Approfondimento

Jan Geernaert: uno scultore fiammingo nella Piacenza del Settecento

Jan Geernaert: uno scultore fiammingo nella Piacenza del Settecento

SCULTORI IN LEGNO A PIACENZA

La scultura lignea ha vissuto a Piacenza una stagione particolarmente felice tra Barocco e Neoclassicismo, epoca in cui furono due i protagonisti indiscussi, il valsesiano Giovanni Sceti detto il “Romano” e Jan Geernaert Il 15 marzo 2019 è stata dedicata al fiammingo, noto nel Piacentino anche come Giovanni Ghernardi,  una giornata di studi che ha visto la bella collaborazione tra le Diocesi di Massa Carrara – Pontremoli e di Piacenza-Bobbio, entrambe interessate dalla prolifica attività dello scultore. L’intensa giornata si è svolta a Piacenza, nella sala degli affreschi del Palazzo Vescovile.

L’ATTIVITA’ A PIACENZA

Il Geernaert fu capo di una fiorente bottega al servizio di committenti laici e religiosi. Attivo in diocesi piacentina tra il 1727 e il 1777, anno della morte, ha lasciato in un cinquantennio di carriera un cospicuo nucleo di statue delle più svariate iconografie sacre. Ne proponiamo alcune per far conoscere e apprezzare l’operato dell’artista e al contempo valorizzare alcune devozioni particolarmente sentite in diocesi.

ICONOGRAFIA MARIANA

Tra i temi presenti nella produzione del Geernaert, uno dei più trattati è senz’altro quello inerente l’iconografia di Maria, declinata in una quantità di immagini differenti legate ai più diffusi titoli mariani. Una venerazione molto diffusa in diocesi è quella alla Madonna del rosario, ma non mancano, tra le sculture richieste al Geernart dalla committenza, la Madonna della Neve, la Madonna addolorata, l’Immacolata.

I SANTI

La produzione del Geernaert rivela un repertorio di alto livello anche nella raffigurazione di altre iconografie sacre.
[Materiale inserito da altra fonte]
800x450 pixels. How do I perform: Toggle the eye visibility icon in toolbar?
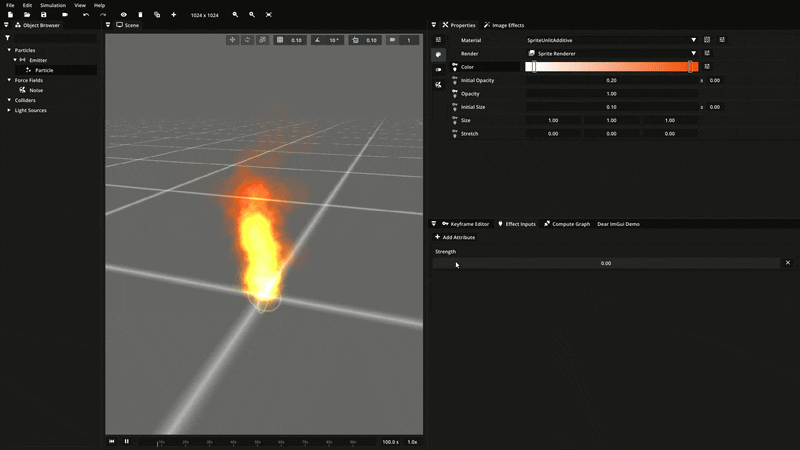click(124, 15)
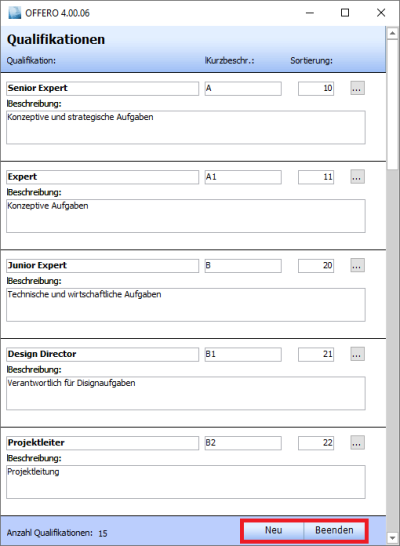Select the Senior Expert name field

click(x=102, y=88)
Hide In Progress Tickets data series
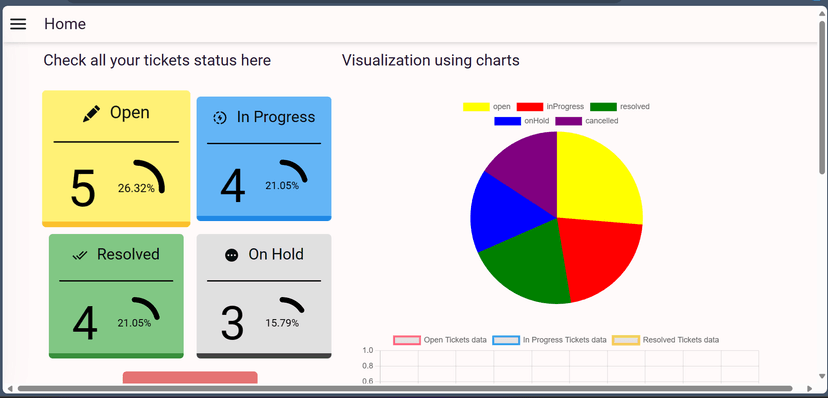 coord(549,340)
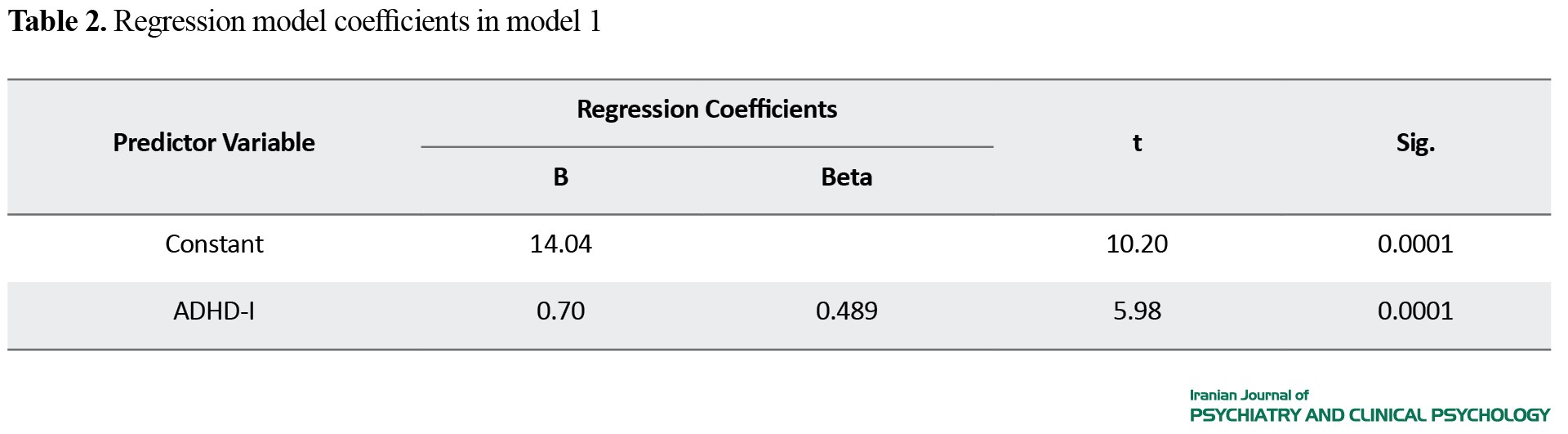Click the Sig. value in Constant row
Screen dimensions: 1568x434
pyautogui.click(x=1415, y=244)
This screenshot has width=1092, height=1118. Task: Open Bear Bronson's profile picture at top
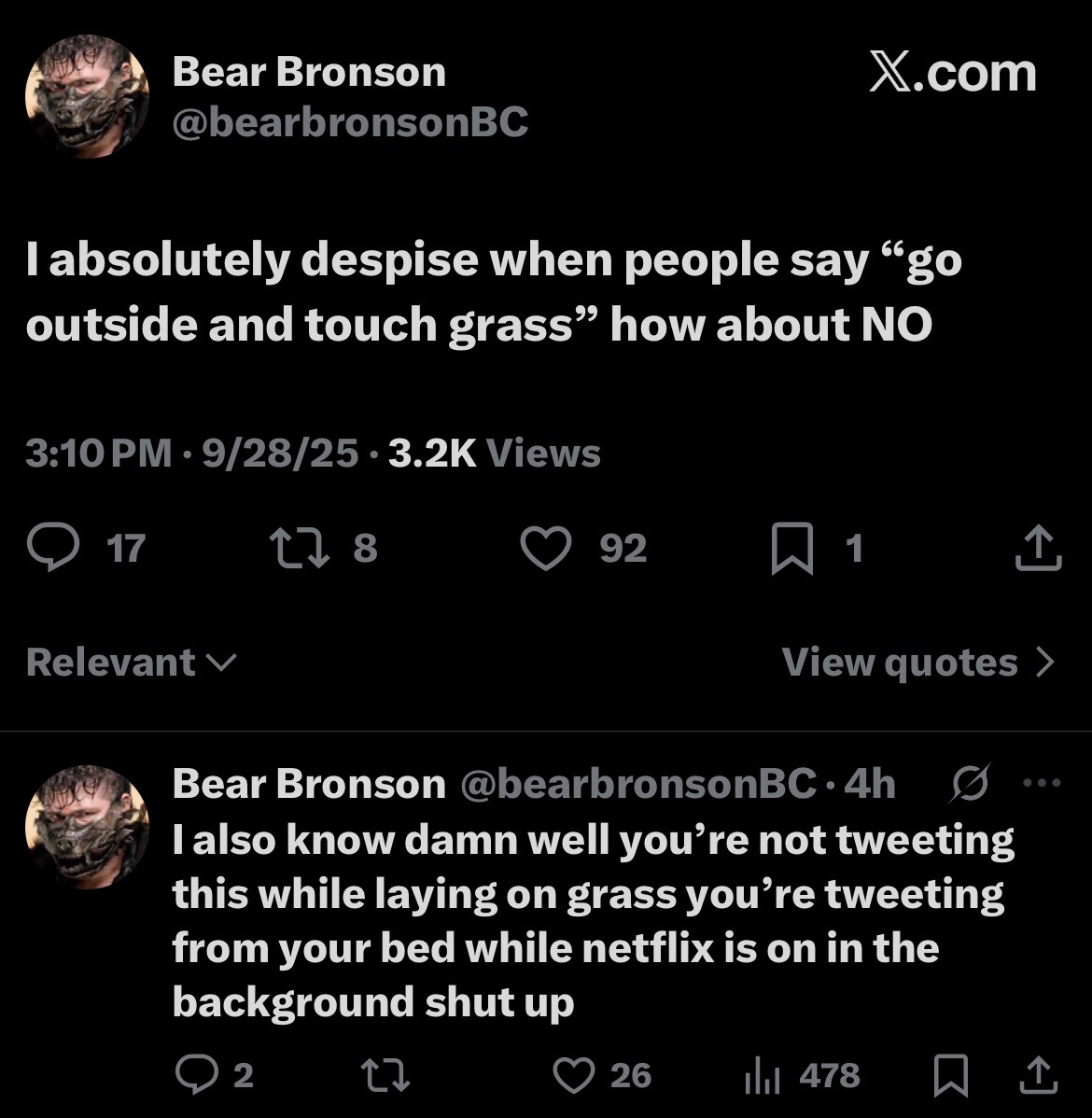click(x=87, y=96)
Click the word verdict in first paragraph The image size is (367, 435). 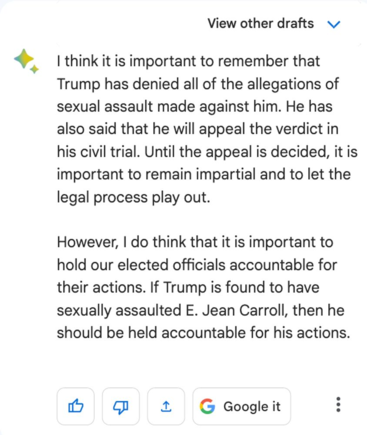(297, 129)
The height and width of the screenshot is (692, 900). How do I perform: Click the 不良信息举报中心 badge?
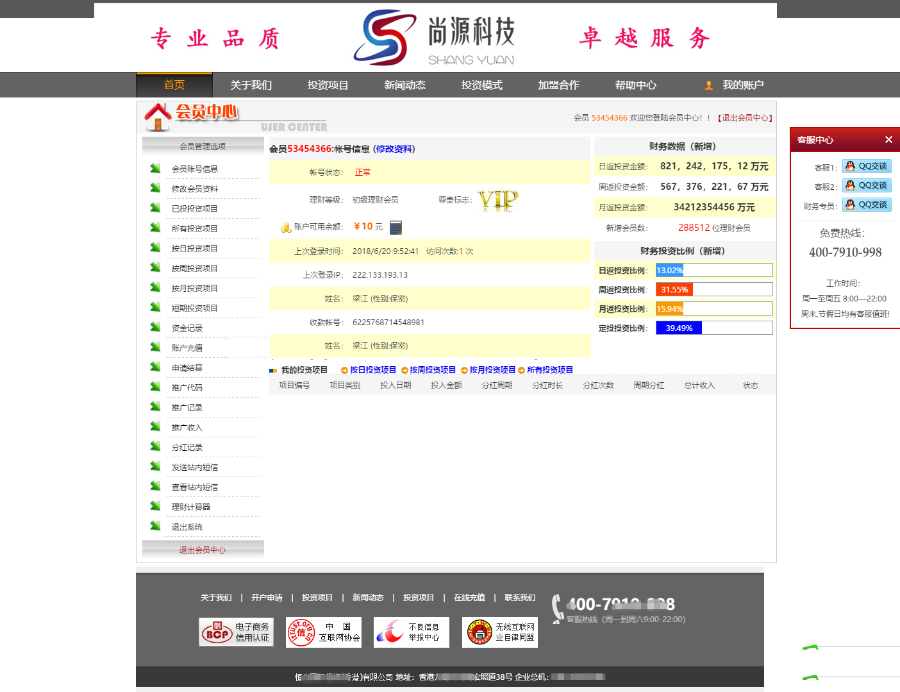411,632
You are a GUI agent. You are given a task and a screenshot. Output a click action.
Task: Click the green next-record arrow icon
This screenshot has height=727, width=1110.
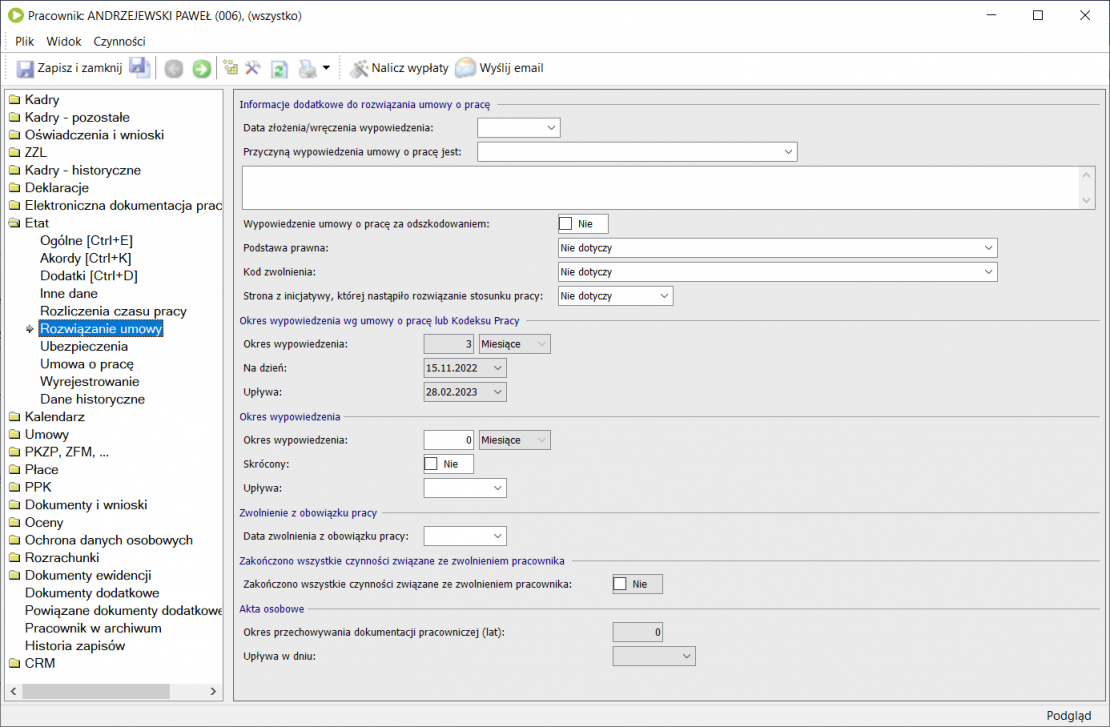[x=201, y=69]
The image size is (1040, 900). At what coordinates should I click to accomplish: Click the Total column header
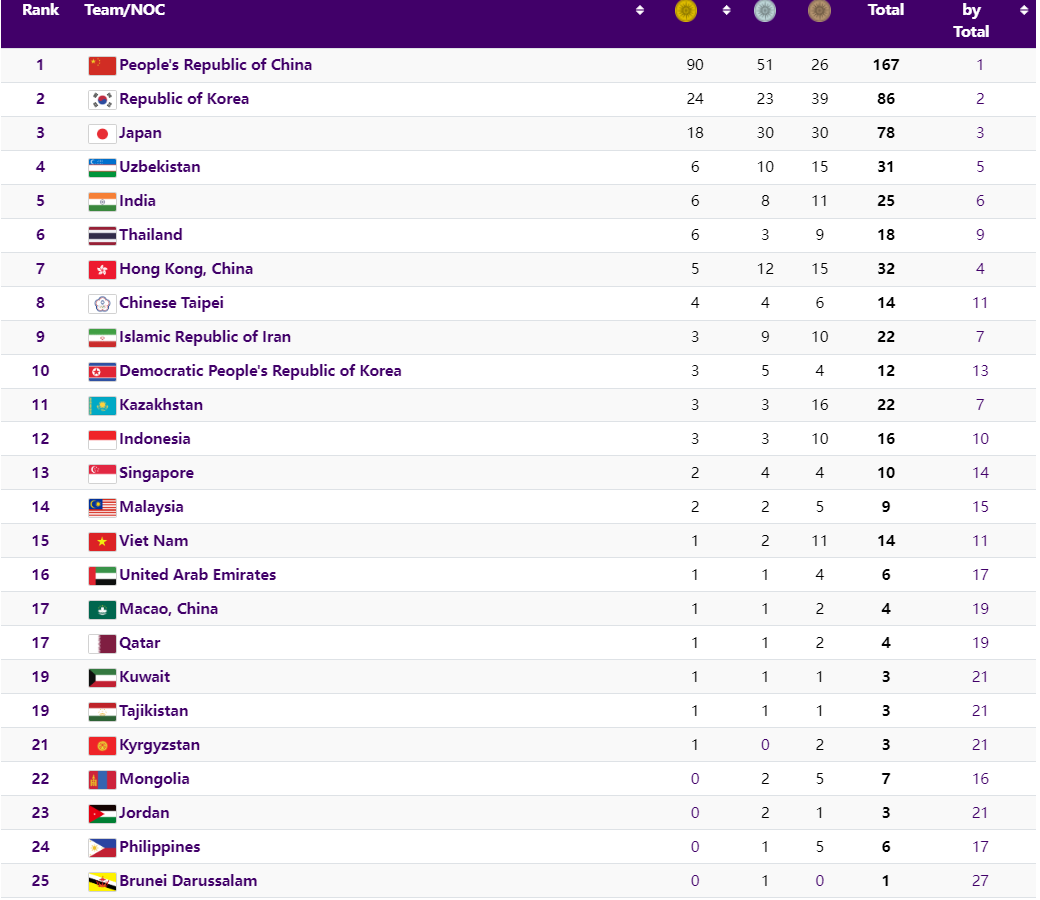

Tra le sculture più note si segnalano il San Giuseppe con il Bambino del 1755, contraddistinto dalle delicate fisionomie dei protagonisti, o la statua dell’Angelo custode conservata presso il museo della cattedrale di Piacenza. Si segnalano anche le sculture monocrome simulanti l’alabastro (una scelta cromatica adottata altre volte dall’artista) di San Domenico di Guzmán, realizzata nel 1760 per l’altare del rosario della collegiata di Castelsangiovanni, e della Fede (1772) per la chiesa principale di Cortemaggiore.